Dossier : IMM-1698-02

Référence : 2003 CFPI 381

Ottawa (Ontario), le 1er avril 2003

EN PRÉSENCE DE MONSIEUR LE JUGE BLANCHARD

ENTRE :

                                                                     ZHI QIANG XU

                                                                                                                                                     demandeur

                                                                              - et -

                      LE MINISTRE DE LA CITOYENNETÉ ET DE L'IMMIGRATION

                                                                                                                                                      défendeur

                                  MOTIFS DE L'ORDONNANCE ET ORDONNANCE

[1]                 Le demandeur sollicite le contrôle judiciaire de la décision du 26 mars 2002 de la Section du statut de réfugié (la SSR), qui avait rejeté sa revendication du statut de réfugié.

Les faits

[2]                 Le demandeur, de nationalité chinoise, habitait Guangzhou. Il revendique le statut de réfugié en raison d'une crainte de persécution résultant de la menace d'une stérilisation forcée imposée par les fonctionnaires chinois.
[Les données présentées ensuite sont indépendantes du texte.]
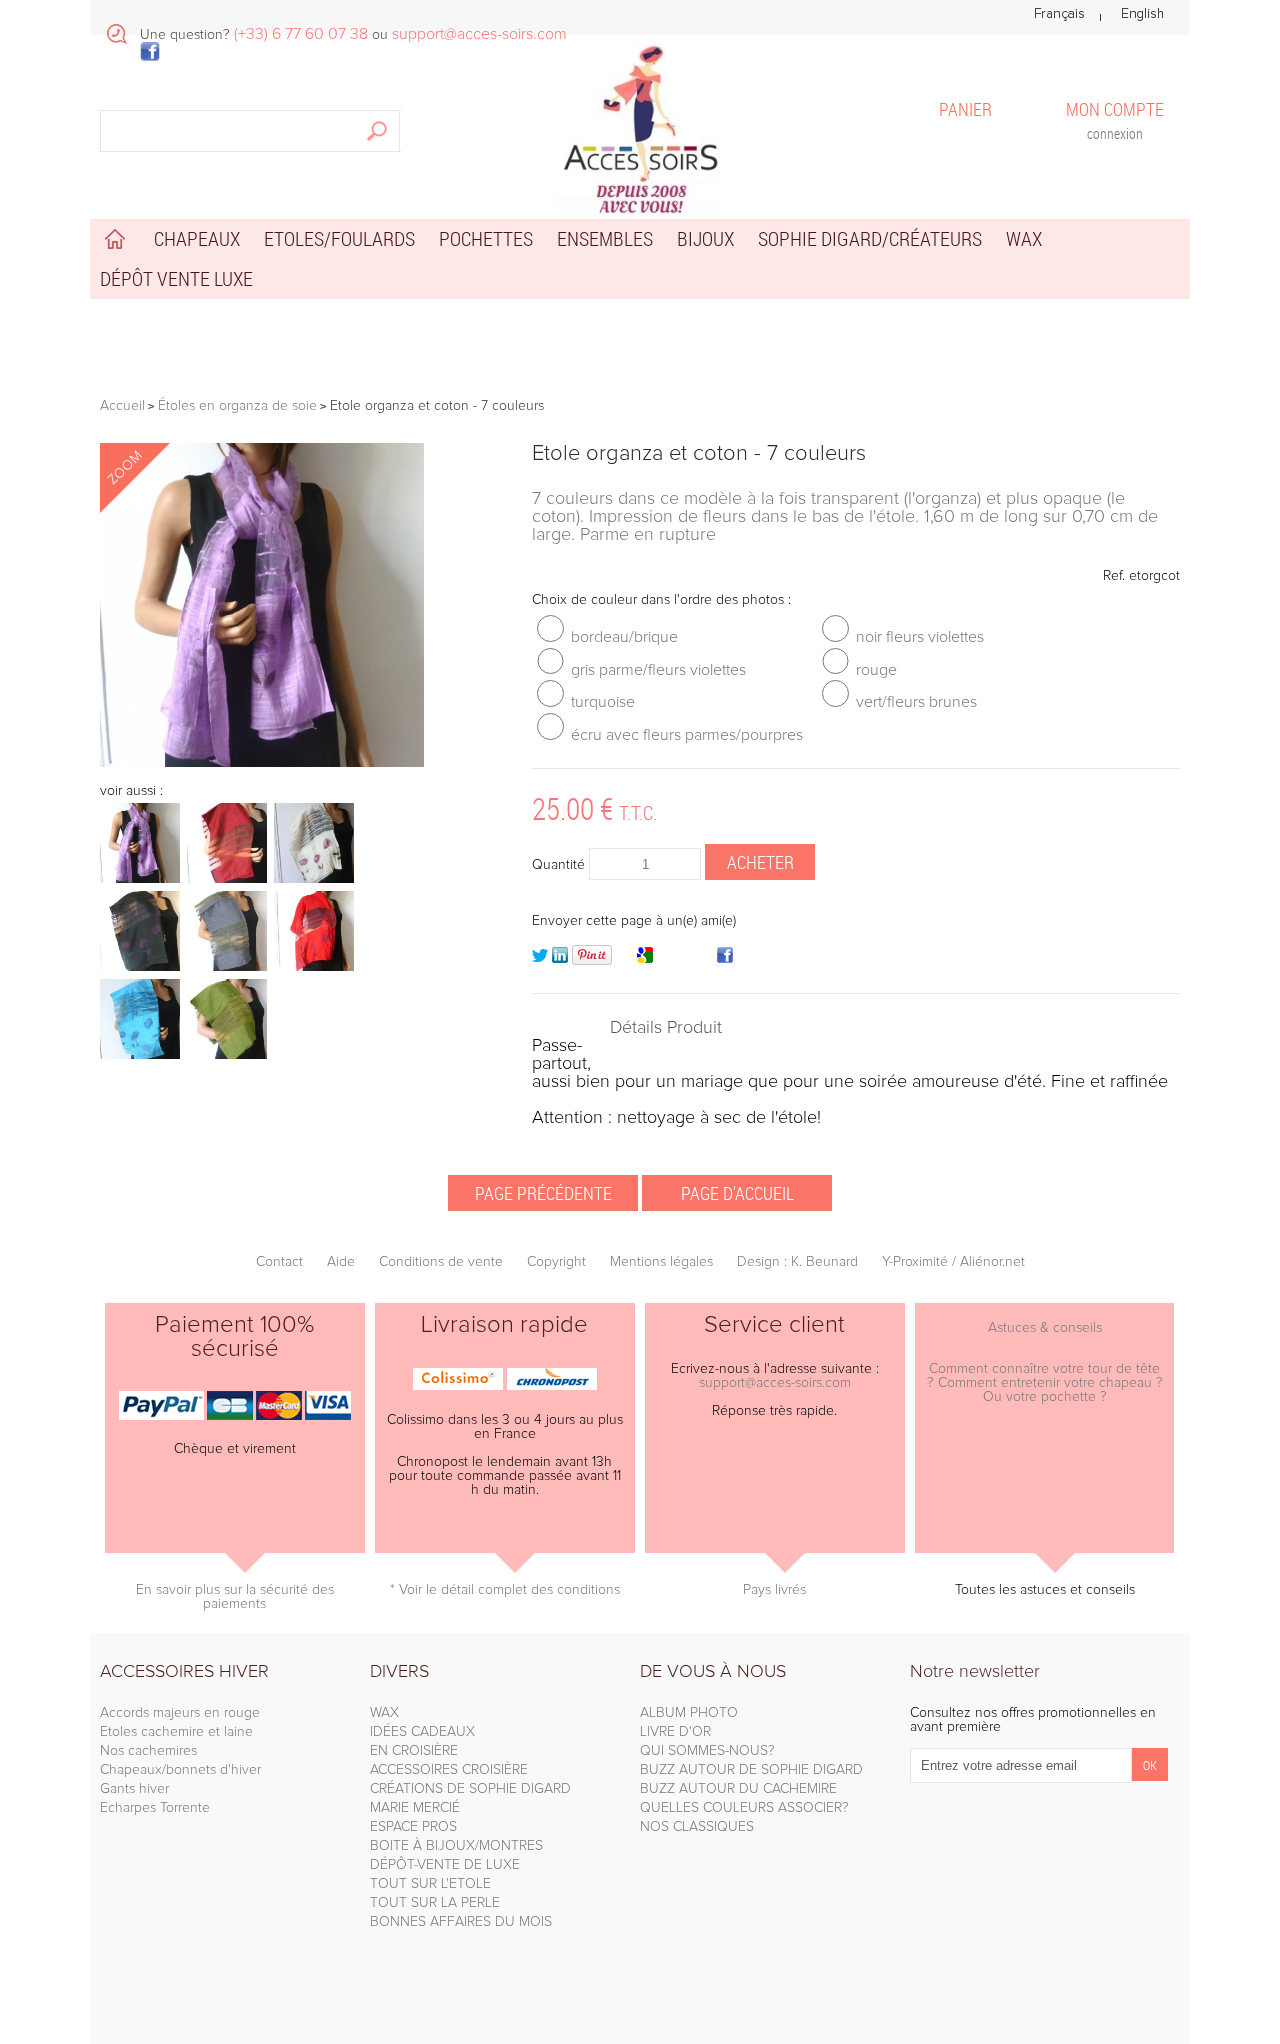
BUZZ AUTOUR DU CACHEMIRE (738, 1789)
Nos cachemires (148, 1751)
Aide (341, 1262)
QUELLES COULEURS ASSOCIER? (744, 1808)
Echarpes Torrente (155, 1808)
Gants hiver (134, 1789)
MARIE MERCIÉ (415, 1808)
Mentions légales (661, 1262)
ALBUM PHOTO (689, 1713)
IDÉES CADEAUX (422, 1732)
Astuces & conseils (1045, 1328)
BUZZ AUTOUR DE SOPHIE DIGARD (751, 1770)
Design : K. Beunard (797, 1262)
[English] (1142, 14)
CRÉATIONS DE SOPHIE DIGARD (470, 1789)
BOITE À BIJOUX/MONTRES (456, 1846)
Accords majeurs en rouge (180, 1713)
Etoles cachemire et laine (176, 1732)
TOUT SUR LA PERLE (435, 1903)
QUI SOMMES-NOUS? (707, 1751)
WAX (384, 1713)
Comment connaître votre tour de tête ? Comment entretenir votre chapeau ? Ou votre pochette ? (1045, 1383)
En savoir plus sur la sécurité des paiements (235, 1597)
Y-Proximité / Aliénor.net (953, 1262)
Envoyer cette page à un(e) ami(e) (634, 921)
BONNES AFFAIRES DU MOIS (461, 1922)
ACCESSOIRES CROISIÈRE (449, 1770)
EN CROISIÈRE (414, 1751)
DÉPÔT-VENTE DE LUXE (445, 1865)
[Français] (1059, 14)
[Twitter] (540, 959)
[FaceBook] (725, 959)
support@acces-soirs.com (775, 1383)
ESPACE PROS (413, 1827)
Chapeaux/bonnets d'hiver (180, 1770)
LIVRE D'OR (675, 1732)
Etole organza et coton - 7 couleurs (699, 454)
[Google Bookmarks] (645, 959)
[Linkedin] (560, 959)
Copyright (556, 1262)
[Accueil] (640, 125)
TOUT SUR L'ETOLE (430, 1884)
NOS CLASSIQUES (697, 1827)
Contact (279, 1262)
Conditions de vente (441, 1262)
[3]                 Le demandeur et son épouse ont eu un enfant en 1995. En décembre 2000, l'épouse du demandeur est devenue enceinte une deuxième fois. En février 2001, les agents du Bureau du planisme familial (les agents du BPF) lui ont envoyé un avis lui intimant de subir un examen gynécologique, à défaut de quoi elle et son mari seraient soumis à une stérilisation forcée.

[4]                 Durant son témoignage, le demandeur a indiqué que son épouse avait été privée de son emploi parce qu'elle avait contrevenu à la politique de planisme familial. Elle était alors allée se cacher. Les agents du BPF se sont rendus plusieurs fois chez le demandeur, le menaçant de stérilisation forcée. Le demandeur affirme qu'il a lui aussi été privé de son emploi et qu'il a pris ensuite des dispositions pour s'enfuir de Chine.

[5]                 L'épouse du demandeur a fait une fausse couche et n'a pas eu son deuxième enfant.

[6]                 Le demandeur affirme que des membres de sa famille ont été soumis à des pressions et à des tracasseries parce qu'il n'avait pas obtempéré aux ordres des agents du BPF. Il affirme aussi que sa fille a été empêchée de fréquenter l'école pour sa première année, à l'automne de 2001.

[7]                 Le demandeur est arrivé au Canada le 9 mai 2001 et a revendiqué le statut de réfugié.


La décision de la SSR

[8]                 La SSR a jugé que « ... les allégations qui sont au coeur de la revendication du revendicateur ne sont pas crédibles par rapport aux notes de CIC [Citoyenneté et Immigration Canada], aux documents sur la situation dans le pays et au témoignage de sa femme » . La SSR a relevé que le demandeur avait dit à CIC qu'il avait fui la Chine en raison de ses « opinions politiques dissidentes » et qu'il n'avait pas fait état de ses difficultés avec les agents du BPF. Selon la SSR, cette omission portait atteinte à sa crédibilité.

[9]                 La SSR a constaté que le demandeur avait indiqué dans son FRP que les agents du BPF étaient allés chez lui et avaient demandé à son épouse de subir un examen gynécologique. Cependant, durant son témoignage, le demandeur a dit que, alors que sa femme se cachait, les agents du BPF avaient laissé chez lui un avis qui priait son épouse de subir un examen.

[10]            Le demandeur a témoigné que lui et son épouse avaient perdu leurs emplois et que leurs cartes d'attente d'un emploi avaient été retenues à titre de sanction, ajoutant qu'ils ne pouvaient chercher du travail sans ces cartes. Le demandeur n'avait pas mentionné ces faits dans son FRP, et la SSR a estimé qu'il était impensable qu'il eût oublié d'en faire état dans son FRP.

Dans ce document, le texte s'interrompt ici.